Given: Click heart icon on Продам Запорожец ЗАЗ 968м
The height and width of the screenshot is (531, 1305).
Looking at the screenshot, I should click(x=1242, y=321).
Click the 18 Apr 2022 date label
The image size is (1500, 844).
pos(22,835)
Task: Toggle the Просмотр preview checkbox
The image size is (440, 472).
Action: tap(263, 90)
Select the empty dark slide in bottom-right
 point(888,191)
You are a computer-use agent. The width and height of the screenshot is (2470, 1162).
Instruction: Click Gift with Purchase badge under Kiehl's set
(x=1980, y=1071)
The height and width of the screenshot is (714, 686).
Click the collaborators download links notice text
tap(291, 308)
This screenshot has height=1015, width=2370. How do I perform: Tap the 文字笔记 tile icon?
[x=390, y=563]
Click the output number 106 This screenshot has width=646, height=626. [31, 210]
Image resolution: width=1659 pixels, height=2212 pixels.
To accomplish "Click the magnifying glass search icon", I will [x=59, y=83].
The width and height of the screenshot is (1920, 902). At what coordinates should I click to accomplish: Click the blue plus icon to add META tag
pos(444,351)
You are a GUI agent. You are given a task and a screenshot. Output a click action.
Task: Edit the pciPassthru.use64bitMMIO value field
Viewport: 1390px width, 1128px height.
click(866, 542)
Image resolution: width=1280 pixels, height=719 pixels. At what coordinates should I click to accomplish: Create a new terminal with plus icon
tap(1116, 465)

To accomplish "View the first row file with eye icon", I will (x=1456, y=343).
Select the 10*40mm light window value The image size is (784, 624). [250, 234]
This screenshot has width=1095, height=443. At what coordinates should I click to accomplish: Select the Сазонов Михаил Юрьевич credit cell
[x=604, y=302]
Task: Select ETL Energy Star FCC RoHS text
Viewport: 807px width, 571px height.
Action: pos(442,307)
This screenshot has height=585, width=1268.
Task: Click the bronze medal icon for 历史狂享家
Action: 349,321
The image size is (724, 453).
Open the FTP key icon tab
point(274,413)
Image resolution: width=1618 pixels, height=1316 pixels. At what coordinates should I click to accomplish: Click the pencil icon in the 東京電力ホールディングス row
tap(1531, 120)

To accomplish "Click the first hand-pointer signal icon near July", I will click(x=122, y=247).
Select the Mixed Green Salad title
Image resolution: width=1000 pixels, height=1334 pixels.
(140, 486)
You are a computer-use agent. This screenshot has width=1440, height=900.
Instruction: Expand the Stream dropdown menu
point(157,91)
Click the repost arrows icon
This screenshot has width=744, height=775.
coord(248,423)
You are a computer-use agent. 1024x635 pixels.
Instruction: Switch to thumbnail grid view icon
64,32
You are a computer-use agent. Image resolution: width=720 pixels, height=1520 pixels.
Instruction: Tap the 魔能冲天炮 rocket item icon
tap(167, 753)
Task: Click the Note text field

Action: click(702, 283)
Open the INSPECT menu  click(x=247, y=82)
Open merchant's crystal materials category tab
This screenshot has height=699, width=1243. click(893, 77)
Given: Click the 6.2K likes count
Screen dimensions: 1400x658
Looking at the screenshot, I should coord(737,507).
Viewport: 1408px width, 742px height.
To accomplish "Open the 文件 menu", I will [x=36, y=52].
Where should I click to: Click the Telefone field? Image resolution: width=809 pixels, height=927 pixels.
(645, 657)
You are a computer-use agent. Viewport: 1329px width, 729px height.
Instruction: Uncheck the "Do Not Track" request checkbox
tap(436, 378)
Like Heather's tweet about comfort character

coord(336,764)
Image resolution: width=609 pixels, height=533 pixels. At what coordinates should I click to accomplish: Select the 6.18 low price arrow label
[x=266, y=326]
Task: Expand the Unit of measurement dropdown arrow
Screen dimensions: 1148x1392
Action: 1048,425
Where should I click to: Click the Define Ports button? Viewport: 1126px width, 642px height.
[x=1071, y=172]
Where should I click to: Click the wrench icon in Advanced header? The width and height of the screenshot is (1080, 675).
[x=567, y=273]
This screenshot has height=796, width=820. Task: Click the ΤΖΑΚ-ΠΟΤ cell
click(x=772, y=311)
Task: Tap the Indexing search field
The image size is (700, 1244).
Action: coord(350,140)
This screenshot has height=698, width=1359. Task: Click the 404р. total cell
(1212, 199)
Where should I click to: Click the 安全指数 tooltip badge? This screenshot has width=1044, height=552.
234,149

- - - - -

Would you copy out all of the entries exactly?

Given: Click heart icon on Продам Запорожец ЗАЗ 968м
The height and width of the screenshot is (531, 1305).
Looking at the screenshot, I should click(x=1242, y=321).
Click the 18 Apr 2022 date label
The image size is (1500, 844).
pos(22,835)
Task: Toggle the Просмотр preview checkbox
The image size is (440, 472).
Action: tap(263, 90)
Select the empty dark slide in bottom-right
 point(888,191)
You are a computer-use agent. The width and height of the screenshot is (2470, 1162).
Instruction: Click Gift with Purchase badge under Kiehl's set
(x=1980, y=1071)
The height and width of the screenshot is (714, 686).
Click the collaborators download links notice text
tap(291, 308)
This screenshot has height=1015, width=2370. How do I perform: Tap the 文字笔记 tile icon?
[x=390, y=563]
Click the output number 106 This screenshot has width=646, height=626. [31, 210]
Image resolution: width=1659 pixels, height=2212 pixels.
To accomplish "Click the magnifying glass search icon", I will [x=59, y=83].
The width and height of the screenshot is (1920, 902). At what coordinates should I click to accomplish: Click the blue plus icon to add META tag
pos(444,351)
You are a GUI agent. You are given a task and a screenshot. Output a click action.
Task: Edit the pciPassthru.use64bitMMIO value field
Viewport: 1390px width, 1128px height.
click(866, 542)
Image resolution: width=1280 pixels, height=719 pixels. At what coordinates should I click to accomplish: Create a new terminal with plus icon
tap(1116, 465)

To accomplish "View the first row file with eye icon", I will (x=1456, y=343).
Select the 10*40mm light window value The image size is (784, 624). [250, 234]
This screenshot has width=1095, height=443. At what coordinates should I click to accomplish: Select the Сазонов Михаил Юрьевич credit cell
[x=604, y=302]
Task: Select ETL Energy Star FCC RoHS text
Viewport: 807px width, 571px height.
Action: pos(442,307)
This screenshot has height=585, width=1268.
Task: Click the bronze medal icon for 历史狂享家
Action: 349,321
The image size is (724, 453).
Open the FTP key icon tab
point(274,413)
Image resolution: width=1618 pixels, height=1316 pixels. At what coordinates should I click to accomplish: Click the pencil icon in the 東京電力ホールディングス row
tap(1531, 120)

To accomplish "Click the first hand-pointer signal icon near July", I will click(x=122, y=247).
Select the Mixed Green Salad title
Image resolution: width=1000 pixels, height=1334 pixels.
(140, 486)
You are a computer-use agent. This screenshot has width=1440, height=900.
Instruction: Expand the Stream dropdown menu
point(157,91)
Click the repost arrows icon
This screenshot has width=744, height=775.
coord(248,423)
You are a computer-use agent. 1024x635 pixels.
Instruction: Switch to thumbnail grid view icon
64,32
You are a computer-use agent. Image resolution: width=720 pixels, height=1520 pixels.
Instruction: Tap the 魔能冲天炮 rocket item icon
tap(167, 753)
Task: Click the Note text field

Action: click(702, 283)
Open the INSPECT menu  click(x=247, y=82)
Open merchant's crystal materials category tab
This screenshot has height=699, width=1243. click(893, 77)
Given: Click the 6.2K likes count
Screen dimensions: 1400x658
Looking at the screenshot, I should coord(737,507).
Viewport: 1408px width, 742px height.
To accomplish "Open the 文件 menu", I will [x=36, y=52].
Where should I click to: Click the Telefone field? Image resolution: width=809 pixels, height=927 pixels.
(645, 657)
You are a computer-use agent. Viewport: 1329px width, 729px height.
Instruction: Uncheck the "Do Not Track" request checkbox
tap(436, 378)
Like Heather's tweet about comfort character

coord(336,764)
Image resolution: width=609 pixels, height=533 pixels. At what coordinates should I click to accomplish: Select the 6.18 low price arrow label
[x=266, y=326]
Task: Expand the Unit of measurement dropdown arrow
Screen dimensions: 1148x1392
Action: 1048,425
Where should I click to: Click the Define Ports button? Viewport: 1126px width, 642px height.
[x=1071, y=172]
Where should I click to: Click the wrench icon in Advanced header? The width and height of the screenshot is (1080, 675).
[x=567, y=273]
This screenshot has height=796, width=820. Task: Click the ΤΖΑΚ-ΠΟΤ cell
click(x=772, y=311)
Task: Tap the Indexing search field
The image size is (700, 1244).
Action: coord(350,140)
This screenshot has height=698, width=1359. Task: Click the 404р. total cell
(1212, 199)
Where should I click to: Click the 安全指数 tooltip badge? This screenshot has width=1044, height=552.
234,149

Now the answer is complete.